Si por razones extraordinarias tienes que llevar a tus hijos, no olvides tomar las medidas sanitarias recomendadas para protegerlo de un posible contagio. 

Tocar todo a tu paso

Pareciera que no nos basta con ver y que necesitamos tocar las texturas de las telas, zapatos, bolsos o accesorios, pero ahora para comprar en la nueva normalidad será indispensable que mantengas el sosiego y evites esa práctica.

Todos los establecimientos tienen en sus protocolos obligatorios la constante limpieza de superficies para evitar que el virus sobreviva en superficies; no obstante, es mejor no arriesgar y mantener las manos quietas.

Probarte prendas y accesorios

Hay restricción para prendas que puedan tener contacto con tu cara como pashminas, bufandas, collares, aretes, diademas e incluso es recomendable que evites probarte ropa con cuellos muy estrechos.

Los pantalones, shorts, vestidos, entre otros sí podrás medírtelos pero con reserva. Lo más prudente para comprar ropa en la nueva normalidad es echarle previamente un ojo en la tienda virtual para evitar el contacto con todo artículo que se te ponga en frente.

Recorrer 80 veces la tienda

Este punto va especialmente dedicado para los indecisos. Si eras de los que ibas a una tienda, revisabas hasta la última fibra de cada prenda, cambiabas de zona, regresabas, salías, entrabas y contrastabas todos los colores de las misma blusa, tenemos que decirte que esto ya está prohibido.

Las largas jornadas de shopping llegaron a su fin en esta nueva normalidad. Lo más prudente es ir solo en caso necesario y a lo que vas.

Saturar los probadores

Durante la temporada de rebajas era muy común esperar hasta 20 minutos para entrar al probador y medirte una montaña de ropa que llevabas a cuestas.

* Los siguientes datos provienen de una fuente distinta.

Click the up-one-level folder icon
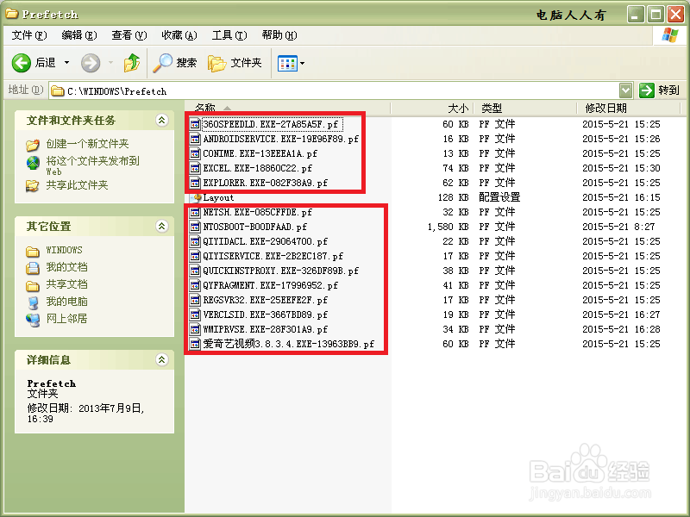The image size is (690, 517). (130, 61)
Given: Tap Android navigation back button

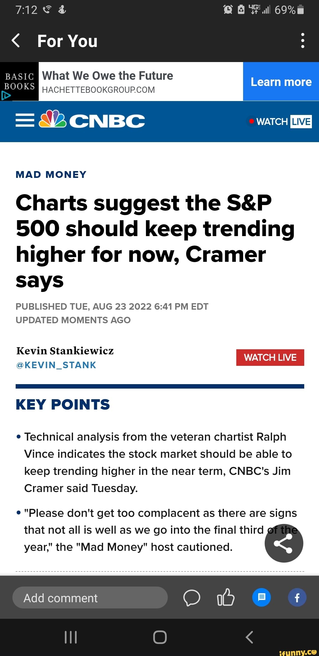Looking at the screenshot, I should [249, 637].
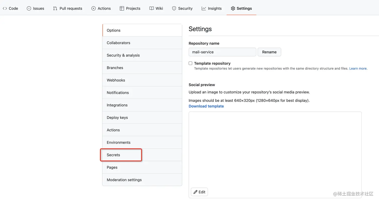Click the Code brackets icon
This screenshot has height=202, width=379.
click(5, 8)
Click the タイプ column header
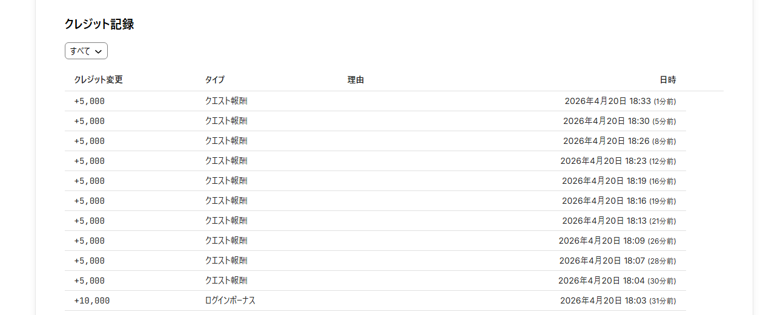 point(214,80)
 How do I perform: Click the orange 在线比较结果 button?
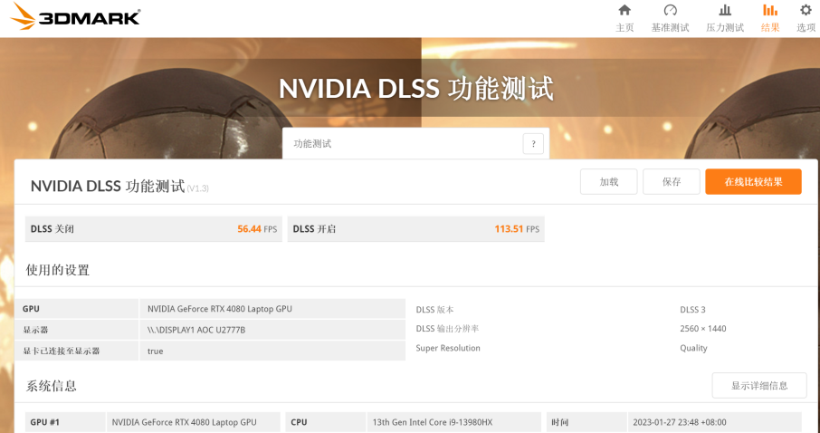click(753, 181)
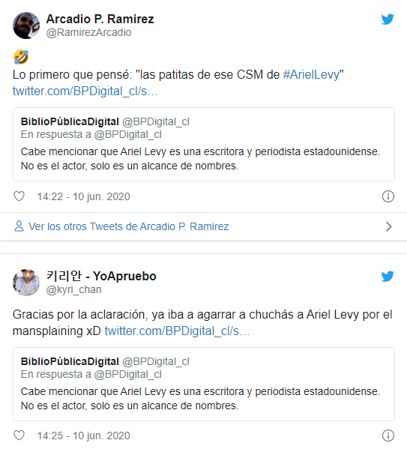Open Arcadio P. Ramirez profile avatar
The image size is (407, 449).
26,25
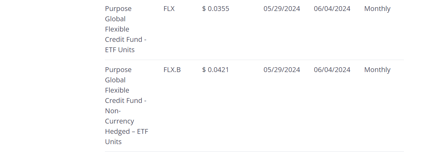Click the dollar sign before 0.0421
This screenshot has height=152, width=429.
click(204, 70)
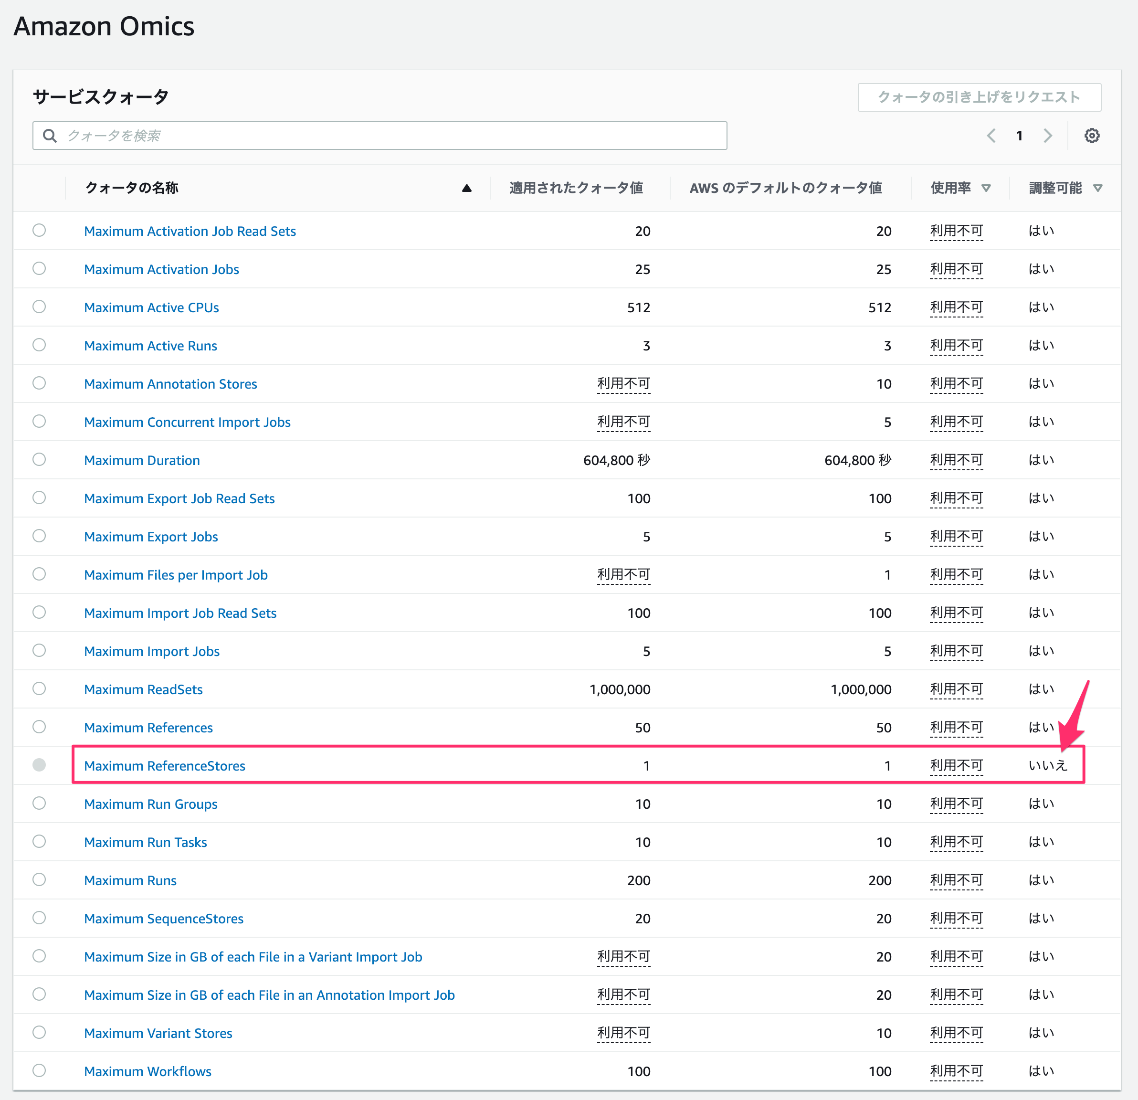The width and height of the screenshot is (1138, 1100).
Task: Open the 使用率 column filter dropdown
Action: point(986,188)
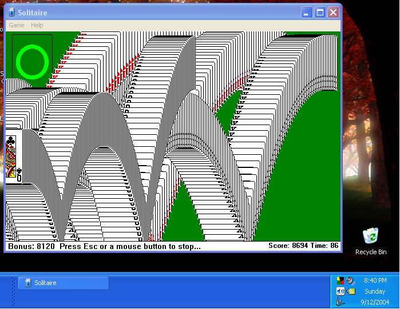Open the Recycle Bin on desktop

pos(371,235)
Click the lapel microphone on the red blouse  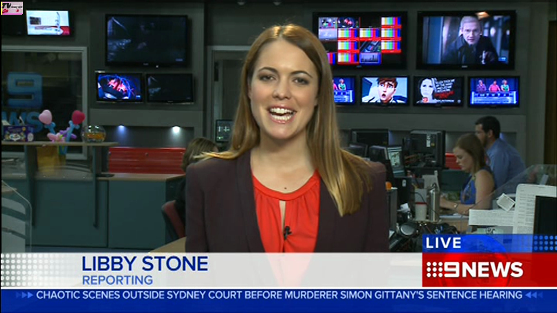point(287,232)
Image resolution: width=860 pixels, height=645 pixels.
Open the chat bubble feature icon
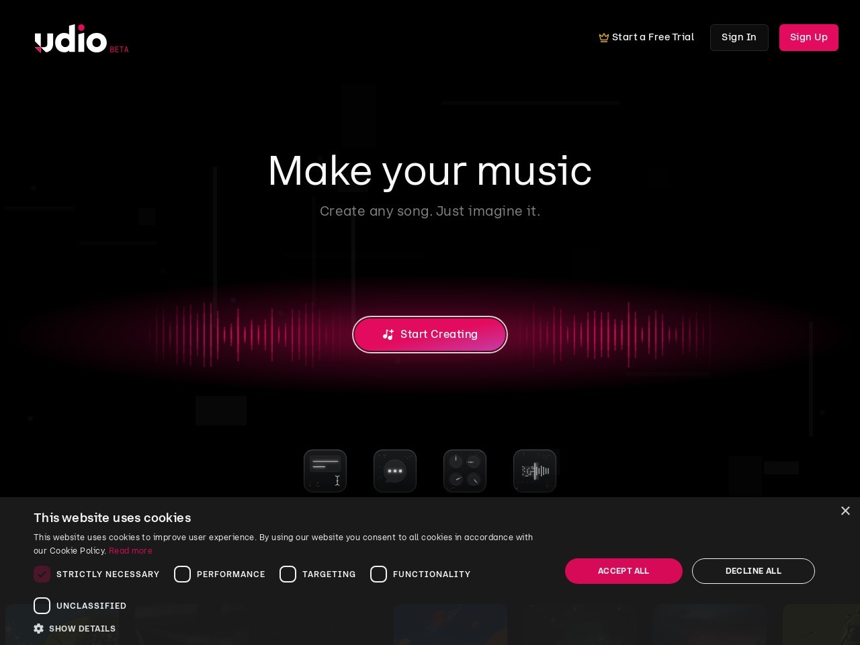tap(395, 471)
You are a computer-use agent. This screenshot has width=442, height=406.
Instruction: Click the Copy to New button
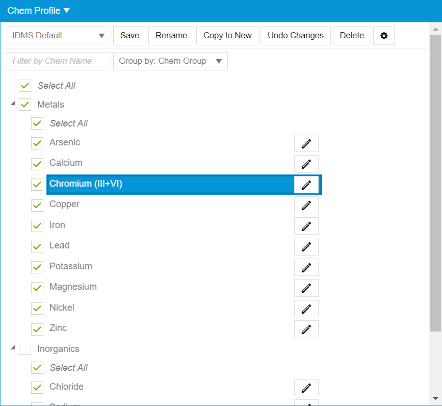click(x=227, y=35)
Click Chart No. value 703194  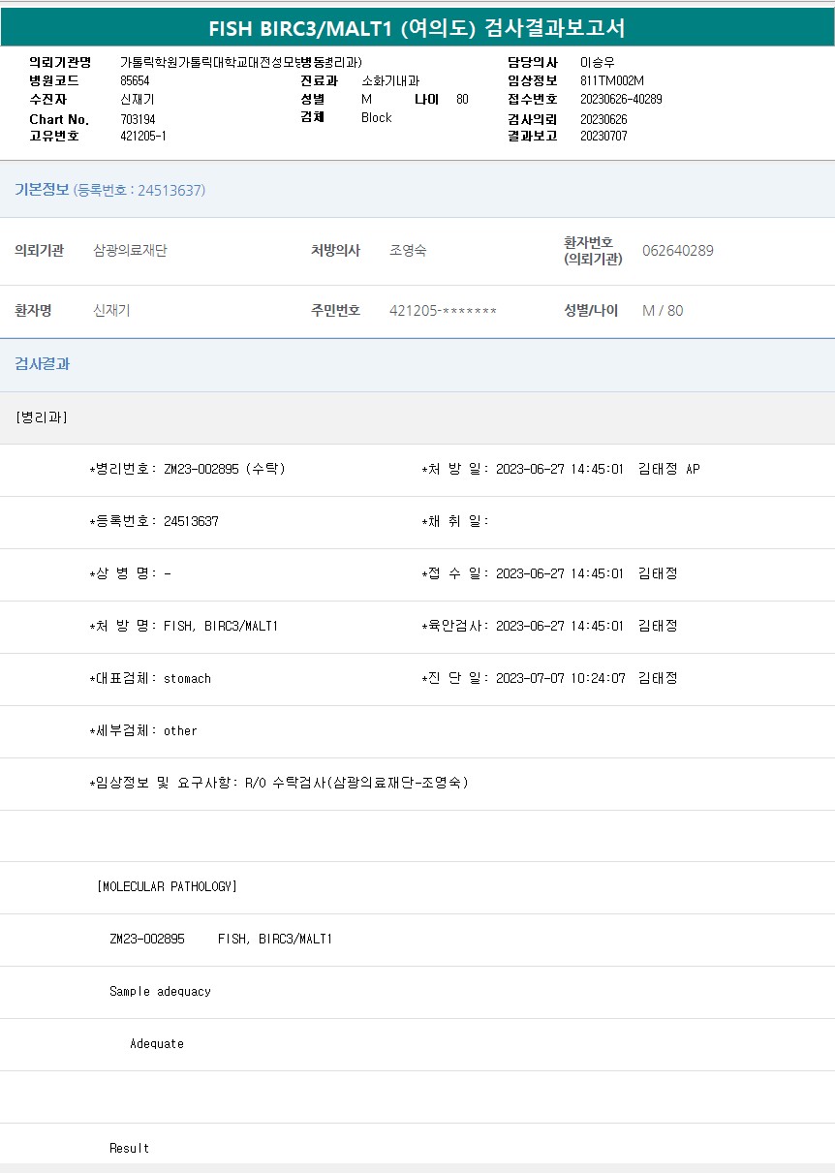coord(138,119)
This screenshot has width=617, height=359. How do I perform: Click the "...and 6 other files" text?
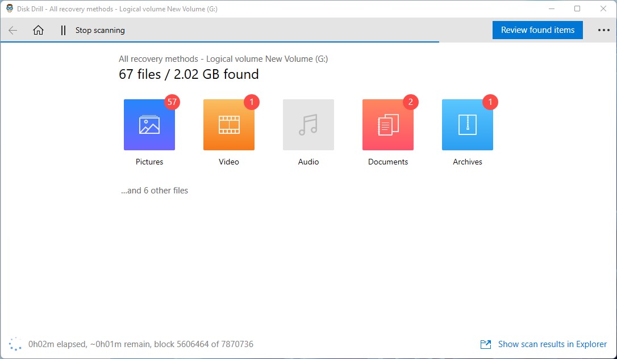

Ahora, los establecimientos están obligados a operar solo al 50% de su capacidad en esta zona y, como mencionamos anteriormente, deberás probarte sólo lo indispensable y aquellas prendas que no rocen tu cara.

Además, la ropa que los clientes se midan y no se lleven será separada, sanitizada con una vaporera previamente cargada con líquido desinfectante. 

Platicar en posibles encuentros

En nuestras compras de fin de temporada era muy común encontrarte a alguien y quedarte a platicar muy a gusto en lo que avanzabas hacia tu siguiente compra.

Ahora esta práctica es impensable puesto que además de exponerte y exponer a los demás, pueden interferir en el tránsito de la tienda o centro comercial y propiciar aglomeraciones no permitidas.

Cabe destacar que por disposición oficial tanto en tiendas departamentales como en restaurantes no habrá música. Esta restricción tiene como fin evitar que los clientes, mientras platican, alcen la voz y eso implique una posible salida de saliva; es decir, una posible fuente de contagio.

Evitar el contacto físico

En estos encuentros casuales de amigos, conocidos o familiares también era muy común abrazarse o saludar con un fuerte apretón de manos. ¡Imposible en tiempos de Covid! Recuerda siempre mantener la sana distancia y no hacer grupitos a medio camino.

Revisar catálogos o revistas

Mientras esperabas a que se desocuparan los probadores o llegaba tu turno para pagar en caja, no faltaban las revistas o catálogos de temporada en la tienda para matar el tiempo.

Sin embargo, en la nueva normalidad estos artículos ya no estarán disponibles para evitar que los clientes los tomen por costumbre o inercia. Un riesgo menos.

Pagar con tarjeta

Si no estás acostumbrado a los pagos electrónicos, para comprar ropa en la nueva normalidad será indispensable que vayas practicando porque esta modalidad llegó para quedarse.

En la medida de lo posible evita pagar en efectivo, puesto que el riesgo de que monedas y billetes hayan estado en contacto con algún portador de Covid es latente.